As the climate crisis demands the accelerated decarbonization of the power sector, particularly in emerging economies, it becomes essential to develop tools that support informed, equitable, and viable transitions. Open planning models, policy assessments, and institutional coordination are key elements to transform global goals into actionable national pathways.
Within this context, the MCET seminars invited us to look beyond modeling, and ask: how can technical tools genuinely connect with the social, territorial, and political realities of our countries?
Two regions, one shared conversation
In the Latin America session, Manuel Portilla (Vinken, Chile) presented a study exploring the potential of demand response to increase power system efficiency and reliability in Chile, Colombia, and Vietnam. Using the SWITCH model, his analysis showed how flexible demand can reduce costs, support renewable integration, and enable more active citizen participation in electricity markets.
From Honduras, Paola Sofía Acevedo Alvarado (Sustenta Honduras) presented a pioneering effort to incorporate territorial justice into long-term energy planning models. Through the development of SWITCH-Honduras, her work demonstrates how expansion scenarios can avoid harming protected areas or infringing on Indigenous rights, proposing a path that aligns climate action with territorial equity.
In the Asia session, Thuy Doan (Fulbright University Vietnam) analyzed the impact of various electricity pricing schemes on demand behavior, consumer welfare, and system efficiency in Vietnam. Her study suggests that structures like Time-of-Use (TOU) and hybrid models can be key to achieving carbon neutrality, but must be supported by investments in data systems and grid infrastructure.
Meanwhile, Dr. Tarun Sharma (IIT Roorkee, India) explored five demand-responsive pricing strategies in India, aimed at shifting consumption to hours with higher solar generation. His approach connects energy modeling with realistic policy design, contributing to better system management and improved renewable integration.
Open models, just transitions
Though grounded in distinct national realities, all four studies share a common belief: energy modeling can be a powerful tool to inform decision-making, but only when it is linked to each country’s institutional, social, and territorial context.

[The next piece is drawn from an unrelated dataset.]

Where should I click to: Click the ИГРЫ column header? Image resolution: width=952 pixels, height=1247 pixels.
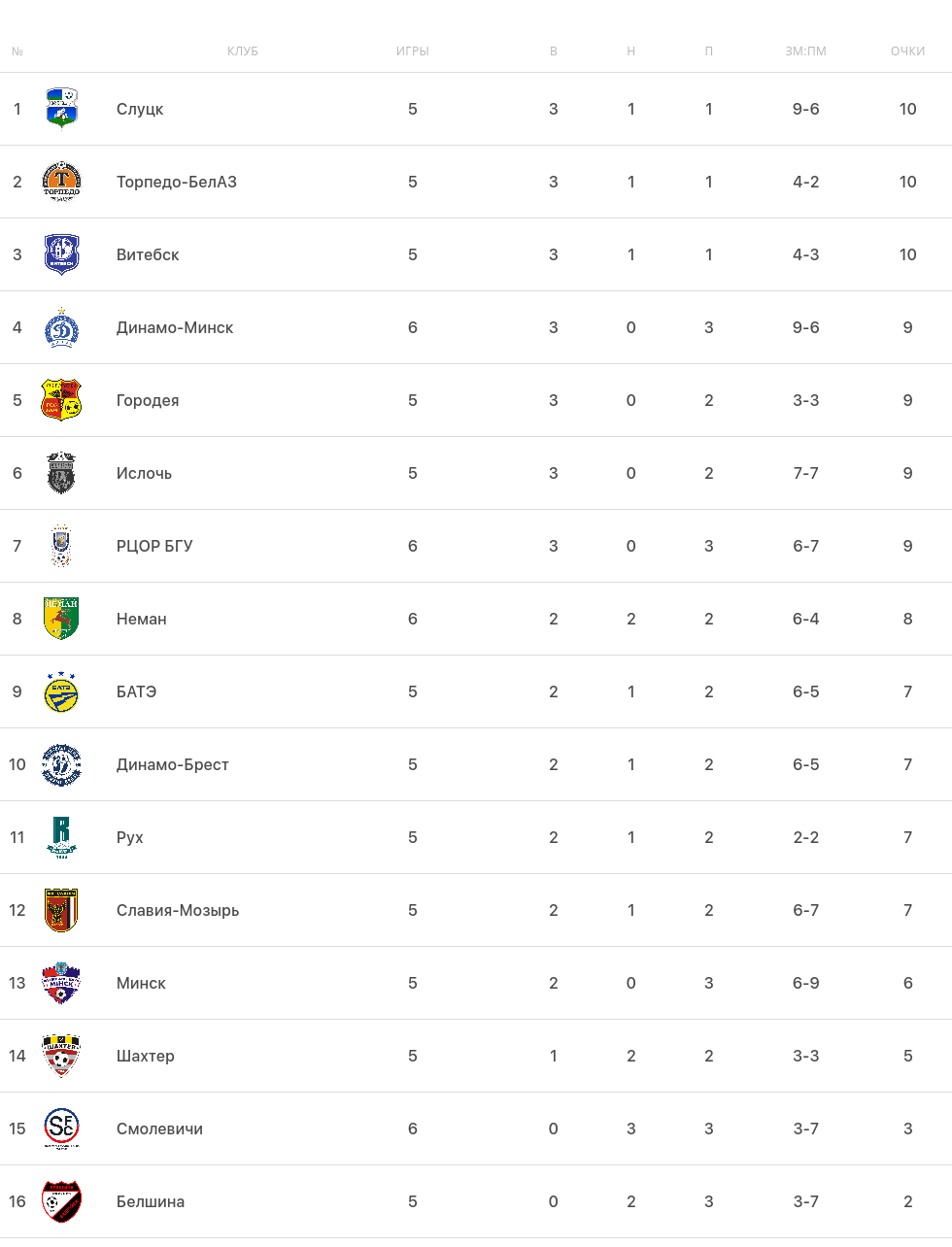(413, 51)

Throughout the sessions, participants acknowledged that while tools like SWITCH allow for robust scenario simulations and decarbonization pathways, their real-world impact depends on how they align with local capacity, institutional frameworks, and justice-based approaches. This intersection presents challenges—but also transformative opportunities.

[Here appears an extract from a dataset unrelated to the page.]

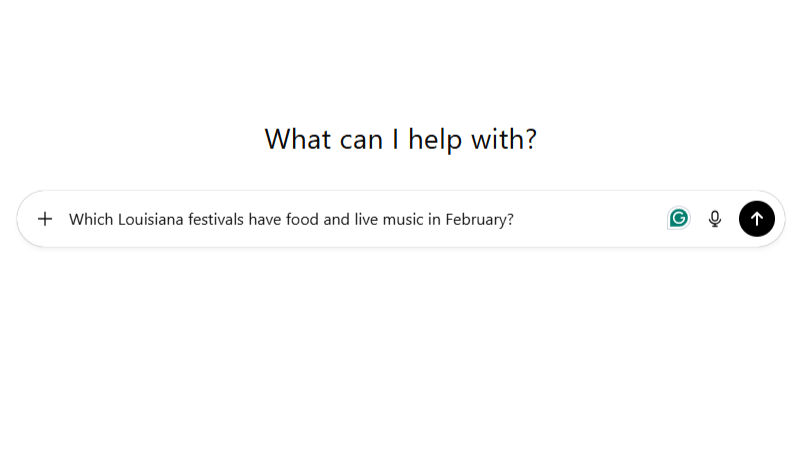The width and height of the screenshot is (799, 449).
Task: Click the plus icon to add attachments
Action: [45, 219]
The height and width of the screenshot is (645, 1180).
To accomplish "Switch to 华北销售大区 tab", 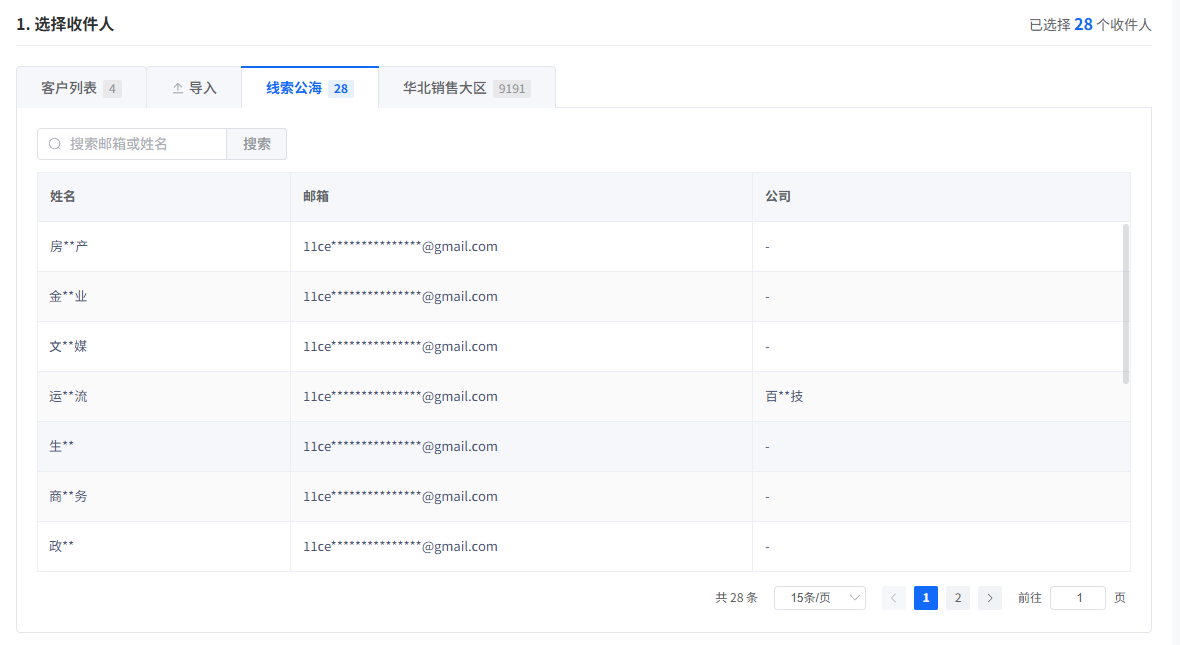I will coord(466,88).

Connecting energy transitions to broader economic realities
While energy system models provide critical insights into technology pathways and system optimization, the MCET seminars underscored a fundamental truth: power sector transitions are inseparable from broader macroeconomic dynamics. Decarbonization decisions reshape employment patterns, redirect capital flows, alter government revenues, and redefine regional economic development. The demand response strategies explored across Chile, Colombia, Vietnam, and India raise questions about which industries and households can shift consumption and how costs distribute across income groups. Honduras’s territorial justice approach shows that protecting indigenous territories preserves not just rights and ecology, but economic systems and livelihoods outside conventional GDP accounting. The comparative Asian analysis reveals that transition costs vary dramatically by national context—essential insights for climate finance and burden-sharing frameworks.

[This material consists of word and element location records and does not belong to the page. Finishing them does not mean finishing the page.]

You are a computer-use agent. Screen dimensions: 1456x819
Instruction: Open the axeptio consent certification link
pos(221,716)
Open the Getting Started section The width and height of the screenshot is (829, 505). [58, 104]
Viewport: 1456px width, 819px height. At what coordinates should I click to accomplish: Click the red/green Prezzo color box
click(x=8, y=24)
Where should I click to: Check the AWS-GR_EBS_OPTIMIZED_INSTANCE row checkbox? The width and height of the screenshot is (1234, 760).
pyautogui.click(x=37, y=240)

Yet a critical dimension remains underexplored: the labor market. Coal miners, gas plant operators, and fossil fuel supply chain workers transitioning to new livelihoods. Skills gaps and wage differentials. Regional disruption in fossil fuel-dependent communities. These employment transitions are where “just transition” began conceptually, and they deserve systematic integration into energy system analysis. As the MCET network moves forward, bridging energy modeling with economy-wide perspectives—incorporating labor markets, fiscal dynamics, and development pathways—will strengthen the policy relevance of this work.
Available resources
What’s next
These events mark the beginning of a new phase of more integrated collaboration, combining technical rigor with territorial sensitivity. The MCET network will continue to build on this momentum, working toward energy transitions in the Global South that are more sustainable, inclusive, and grounded in local realities, transitions that account not only for electrons and infrastructure, but for workers, communities, and entire economies in transformation.